I’m having trouble keeping my motivation up but I really want to get up to speed on how LLM’s work and someday make a career switch.


👤 PartiallyTyped
I recommend against DL by Goodfellow. At this point it is pretty much outdated. Actually, anything specific to NNs is already outdated by release.

You'd need the following background:

- Linear Algebra

- Multivariate Calculus

- Probability theory && Statistics

Then you need a decent ML book to get the foundations of ML, you can't go wrong with either of these:

- Bishop's Pattern Recognition

- Murphy's Probabilistic ML

- Elements of statistical learning

- Learning from data

You can supplement Murphy's with the advanced book. Elements is a pretty tough book, consider going through "Introduction to statistical learning"[1]. Bishop and Murphy include foundational topics in mathematics.

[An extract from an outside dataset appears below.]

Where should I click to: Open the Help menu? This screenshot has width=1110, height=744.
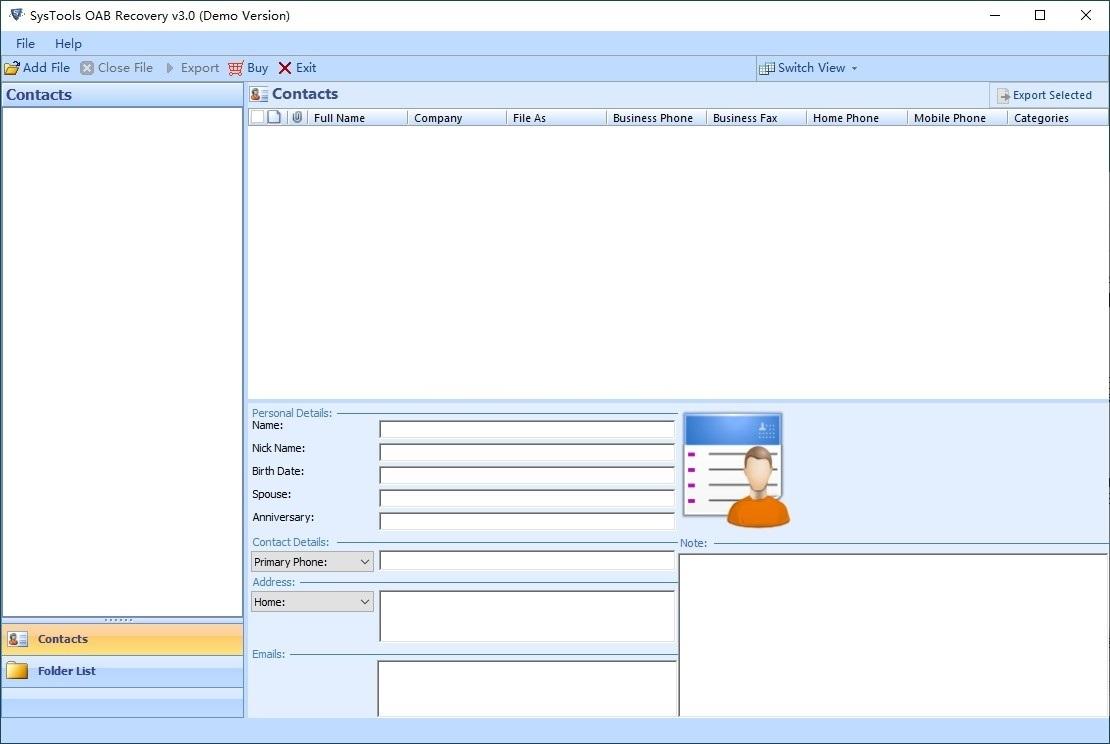tap(68, 43)
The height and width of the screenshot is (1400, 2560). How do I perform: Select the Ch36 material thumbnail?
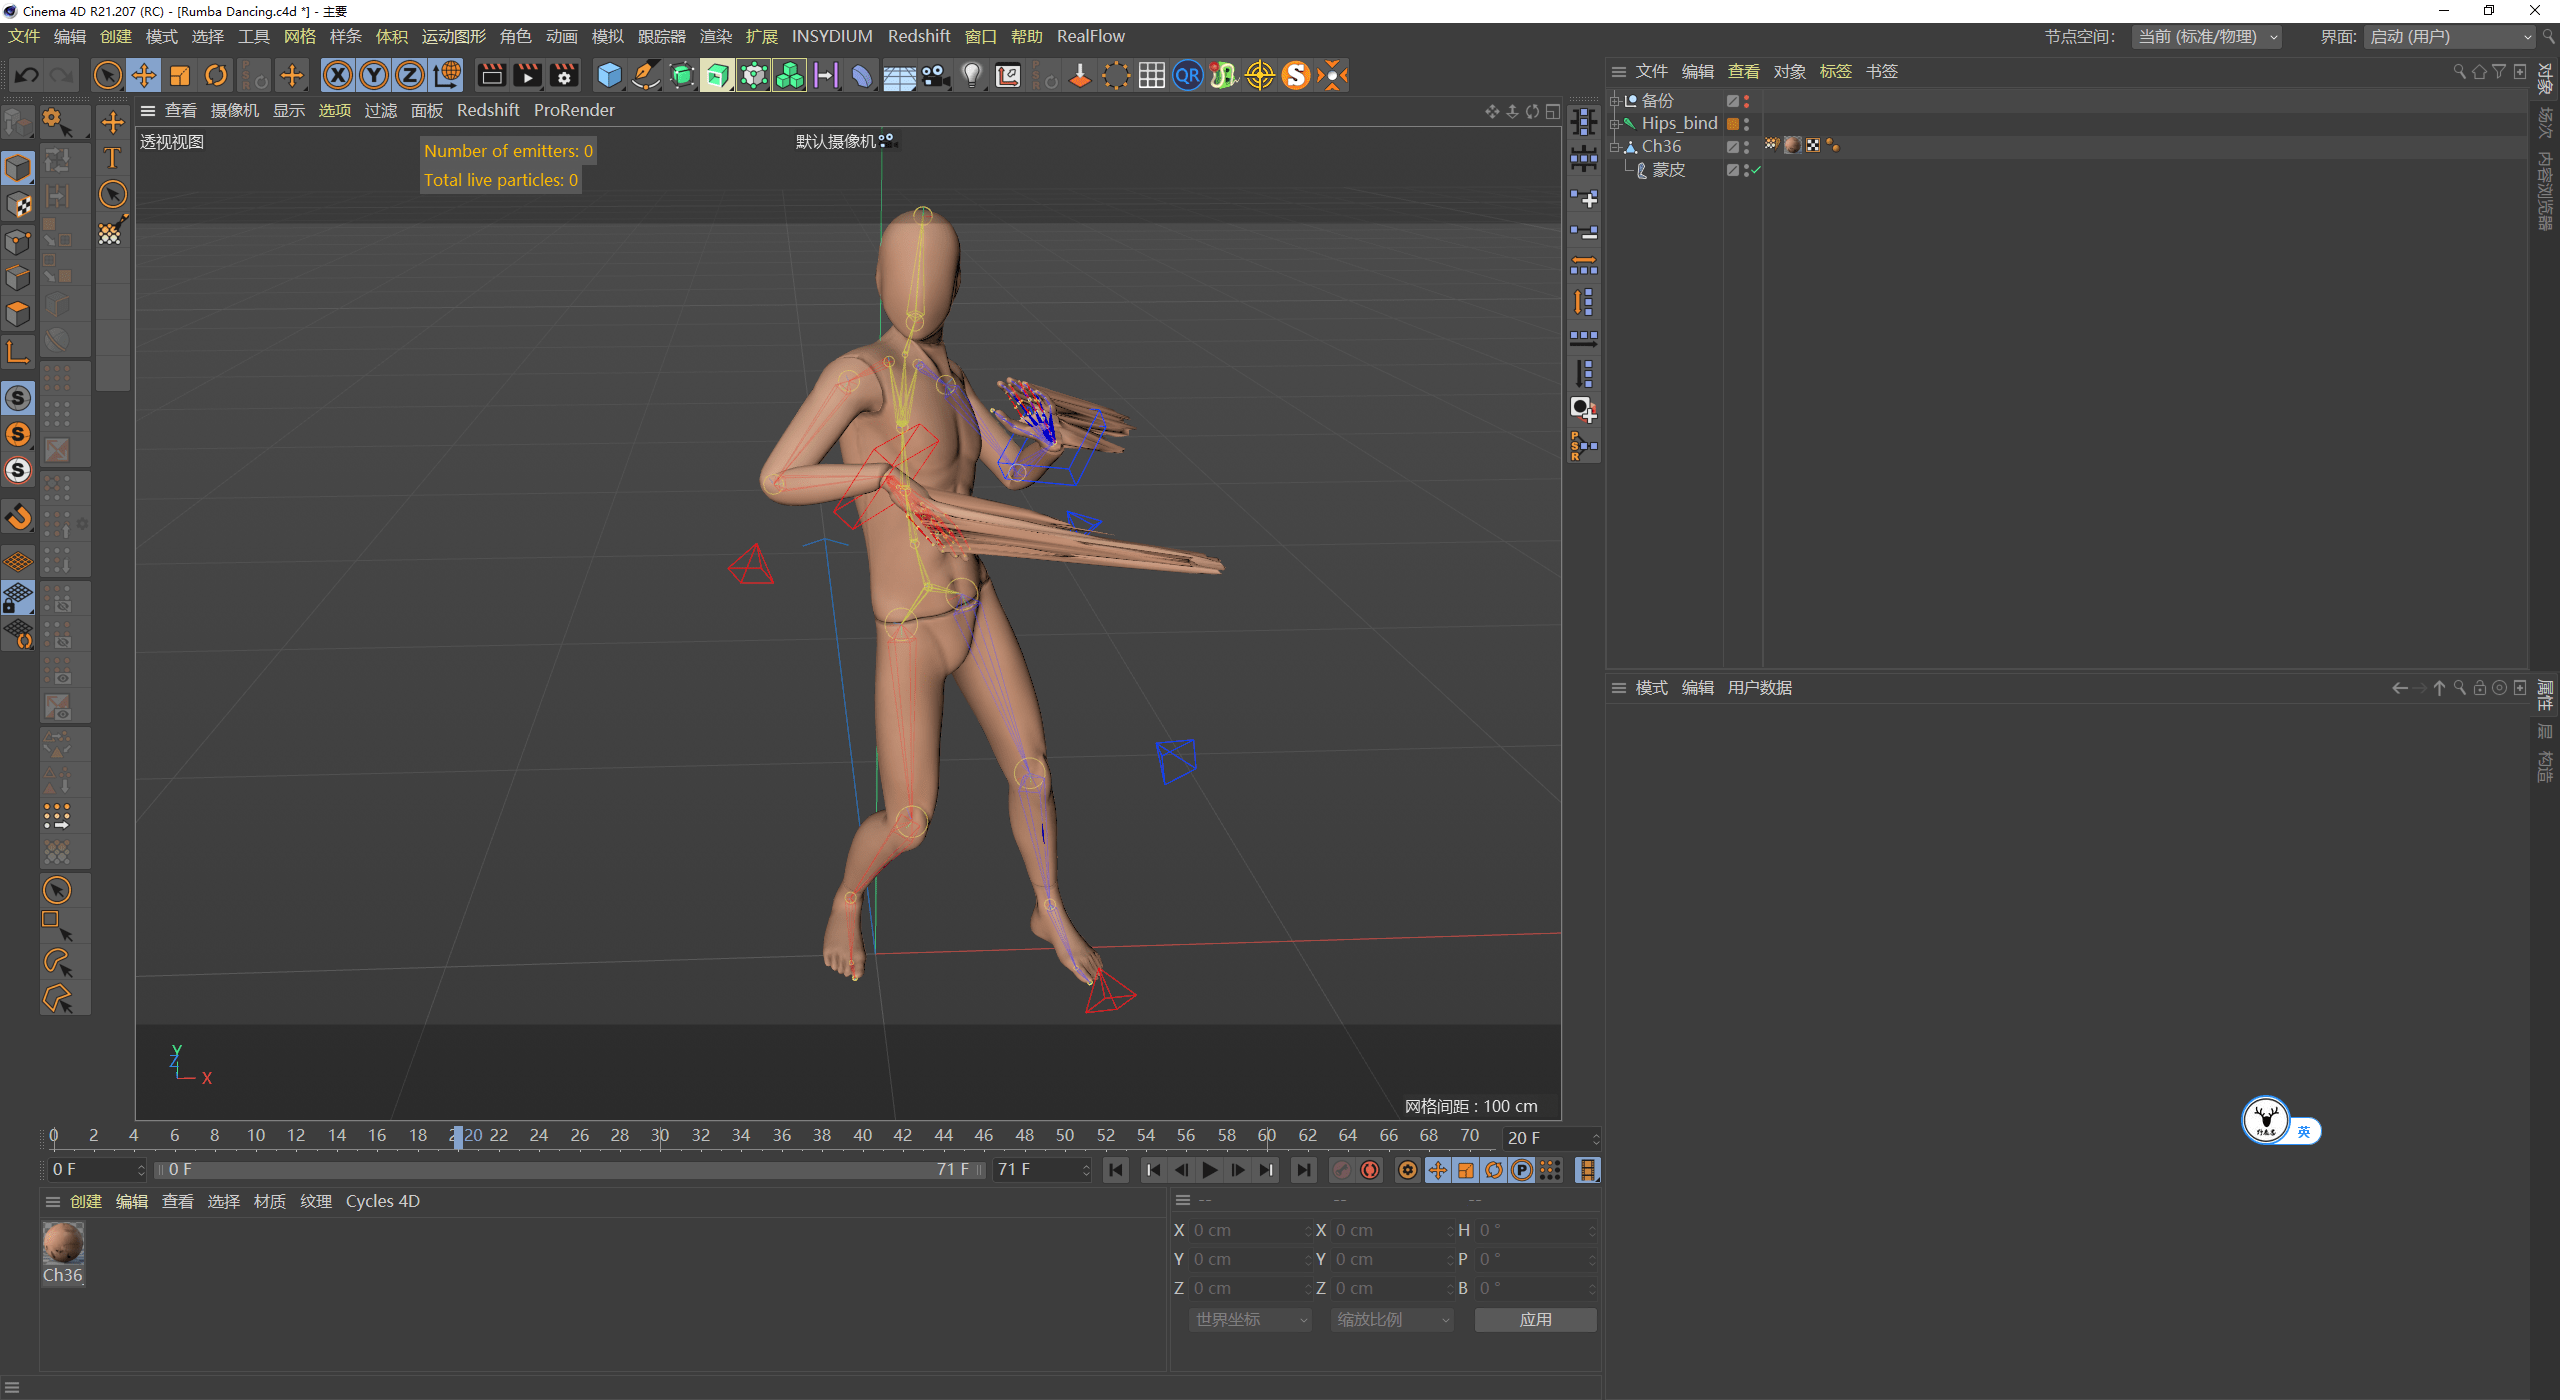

LfD is a great introductory book and covers one of the most important aspects of ML, that is, model complexity and families of models. It can be supplemented with any of the other books.

I'd also recommend doing some abstract algebra, but it's not a prerequisite.

If you would like a top-down approach, I recommend getting the book "Mathematics of Machine Learning" and learning as needed.

For NN methods, some recommendations:

- https://paperswithcode.com/methods/category/regularization

- https://paperswithcode.com/methods/category/stochastic-optim...

- https://paperswithcode.com/methods/category/attention-mechan...

- https://paperswithcode.com/paper/auto-encoding-variational-b...

For something a little bit different but worth reading given that you have the prerequisite mathematical maturity

- Geometric Deep Learning: Grids, Groups, Graphs, Geodesics, and Gauges | https://arxiv.org/abs/2104.13478

[1] https://www.statlearning.com/

Many thanks to the user "mindcrime" for catching my error with Introduction to statistical learning.


👤 nephanth
At some points, UC Berkeley's course videos were available on the web, and they had a pretty good AI course

👤 jpamata
ISLR for foundation and passing interviews. It also has lectures in youtube, just type ISLR lectures.

👤 revskill
Without a running code, it's hard to grasp concepts. So i prefer texts with code.